*Work to complete:*
Copy the material below word for word, with every line unchanged.

*Provided data:*

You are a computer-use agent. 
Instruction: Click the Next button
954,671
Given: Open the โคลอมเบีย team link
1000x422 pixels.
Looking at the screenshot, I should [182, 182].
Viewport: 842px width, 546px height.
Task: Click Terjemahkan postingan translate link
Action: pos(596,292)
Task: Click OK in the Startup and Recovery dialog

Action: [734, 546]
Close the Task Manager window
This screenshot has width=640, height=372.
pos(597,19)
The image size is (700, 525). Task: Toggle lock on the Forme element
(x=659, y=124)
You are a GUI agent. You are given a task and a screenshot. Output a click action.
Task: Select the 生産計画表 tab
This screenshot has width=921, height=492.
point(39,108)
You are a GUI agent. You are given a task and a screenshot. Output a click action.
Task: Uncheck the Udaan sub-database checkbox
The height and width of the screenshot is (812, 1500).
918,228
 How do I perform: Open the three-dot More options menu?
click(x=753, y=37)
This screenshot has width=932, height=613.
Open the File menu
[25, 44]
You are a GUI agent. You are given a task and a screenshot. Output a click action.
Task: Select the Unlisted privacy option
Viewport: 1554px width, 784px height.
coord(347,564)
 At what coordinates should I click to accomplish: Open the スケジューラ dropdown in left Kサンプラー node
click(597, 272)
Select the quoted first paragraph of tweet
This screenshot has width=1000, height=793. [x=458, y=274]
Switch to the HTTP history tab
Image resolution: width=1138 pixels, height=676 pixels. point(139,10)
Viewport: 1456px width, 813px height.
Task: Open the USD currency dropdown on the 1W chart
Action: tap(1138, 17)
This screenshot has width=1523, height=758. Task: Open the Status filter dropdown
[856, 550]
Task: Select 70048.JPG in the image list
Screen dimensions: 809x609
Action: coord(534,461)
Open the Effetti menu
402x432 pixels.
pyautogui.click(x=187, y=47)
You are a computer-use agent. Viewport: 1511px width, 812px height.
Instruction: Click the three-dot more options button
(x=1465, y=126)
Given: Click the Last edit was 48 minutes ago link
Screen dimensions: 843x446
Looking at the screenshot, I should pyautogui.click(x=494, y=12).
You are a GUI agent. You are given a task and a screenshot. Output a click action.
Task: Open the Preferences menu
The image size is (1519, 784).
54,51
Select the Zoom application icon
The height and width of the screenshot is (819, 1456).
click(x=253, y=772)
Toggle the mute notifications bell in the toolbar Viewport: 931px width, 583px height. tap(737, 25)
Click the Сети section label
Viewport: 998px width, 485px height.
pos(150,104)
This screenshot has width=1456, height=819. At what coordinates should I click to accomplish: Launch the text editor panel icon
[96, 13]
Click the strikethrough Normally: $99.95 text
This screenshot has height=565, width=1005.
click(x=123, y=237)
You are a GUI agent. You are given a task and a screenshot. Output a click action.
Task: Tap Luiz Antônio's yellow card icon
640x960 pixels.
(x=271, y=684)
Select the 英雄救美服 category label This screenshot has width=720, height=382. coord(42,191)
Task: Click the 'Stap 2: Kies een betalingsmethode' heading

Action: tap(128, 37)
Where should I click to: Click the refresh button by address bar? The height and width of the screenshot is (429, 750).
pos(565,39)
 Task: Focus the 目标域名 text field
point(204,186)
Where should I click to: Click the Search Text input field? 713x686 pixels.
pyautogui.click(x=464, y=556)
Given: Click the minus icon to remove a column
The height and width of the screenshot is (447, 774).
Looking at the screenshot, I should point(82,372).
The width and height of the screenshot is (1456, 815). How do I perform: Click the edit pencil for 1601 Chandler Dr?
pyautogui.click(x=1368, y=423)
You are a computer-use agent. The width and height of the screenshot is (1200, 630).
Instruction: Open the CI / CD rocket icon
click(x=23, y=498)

*Written answer:*
You are a computer-use agent. 
Instruction: Click the Next button
954,671
Given: Open the โคลอมเบีย team link
1000x422 pixels.
Looking at the screenshot, I should [182, 182].
Viewport: 842px width, 546px height.
Task: Click Terjemahkan postingan translate link
Action: pos(596,292)
Task: Click OK in the Startup and Recovery dialog

Action: [734, 546]
Close the Task Manager window
This screenshot has width=640, height=372.
pos(597,19)
The image size is (700, 525). Task: Toggle lock on the Forme element
(x=659, y=124)
You are a GUI agent. You are given a task and a screenshot. Output a click action.
Task: Select the 生産計画表 tab
This screenshot has width=921, height=492.
point(39,108)
You are a GUI agent. You are given a task and a screenshot. Output a click action.
Task: Uncheck the Udaan sub-database checkbox
The height and width of the screenshot is (812, 1500).
918,228
 How do I perform: Open the three-dot More options menu?
click(x=753, y=37)
This screenshot has width=932, height=613.
Open the File menu
[25, 44]
You are a GUI agent. You are given a task and a screenshot. Output a click action.
Task: Select the Unlisted privacy option
Viewport: 1554px width, 784px height.
coord(347,564)
 At what coordinates should I click to accomplish: Open the スケジューラ dropdown in left Kサンプラー node
click(597, 272)
Select the quoted first paragraph of tweet
This screenshot has width=1000, height=793. [x=458, y=274]
Switch to the HTTP history tab
Image resolution: width=1138 pixels, height=676 pixels. point(139,10)
Viewport: 1456px width, 813px height.
Task: Open the USD currency dropdown on the 1W chart
Action: tap(1138, 17)
This screenshot has width=1523, height=758. Task: Open the Status filter dropdown
[856, 550]
Task: Select 70048.JPG in the image list
Screen dimensions: 809x609
Action: coord(534,461)
Open the Effetti menu
402x432 pixels.
pyautogui.click(x=187, y=47)
You are a computer-use agent. Viewport: 1511px width, 812px height.
Instruction: Click the three-dot more options button
(x=1465, y=126)
Given: Click the Last edit was 48 minutes ago link
Screen dimensions: 843x446
Looking at the screenshot, I should pyautogui.click(x=494, y=12).
You are a GUI agent. You are given a task and a screenshot. Output a click action.
Task: Open the Preferences menu
The image size is (1519, 784).
54,51
Select the Zoom application icon
The height and width of the screenshot is (819, 1456).
click(x=253, y=772)
Toggle the mute notifications bell in the toolbar Viewport: 931px width, 583px height. tap(737, 25)
Click the Сети section label
Viewport: 998px width, 485px height.
pos(150,104)
This screenshot has width=1456, height=819. At what coordinates should I click to accomplish: Launch the text editor panel icon
[96, 13]
Click the strikethrough Normally: $99.95 text
This screenshot has height=565, width=1005.
click(x=123, y=237)
You are a GUI agent. You are given a task and a screenshot. Output a click action.
Task: Tap Luiz Antônio's yellow card icon
640x960 pixels.
(x=271, y=684)
Select the 英雄救美服 category label This screenshot has width=720, height=382. coord(42,191)
Task: Click the 'Stap 2: Kies een betalingsmethode' heading

Action: tap(128, 37)
Where should I click to: Click the refresh button by address bar? The height and width of the screenshot is (429, 750).
pos(565,39)
 Task: Focus the 目标域名 text field
point(204,186)
Where should I click to: Click the Search Text input field? 713x686 pixels.
pyautogui.click(x=464, y=556)
Given: Click the minus icon to remove a column
The height and width of the screenshot is (447, 774).
Looking at the screenshot, I should point(82,372).
The width and height of the screenshot is (1456, 815). How do I perform: Click the edit pencil for 1601 Chandler Dr?
pyautogui.click(x=1368, y=423)
You are a computer-use agent. The width and height of the screenshot is (1200, 630).
Instruction: Open the CI / CD rocket icon
click(x=23, y=498)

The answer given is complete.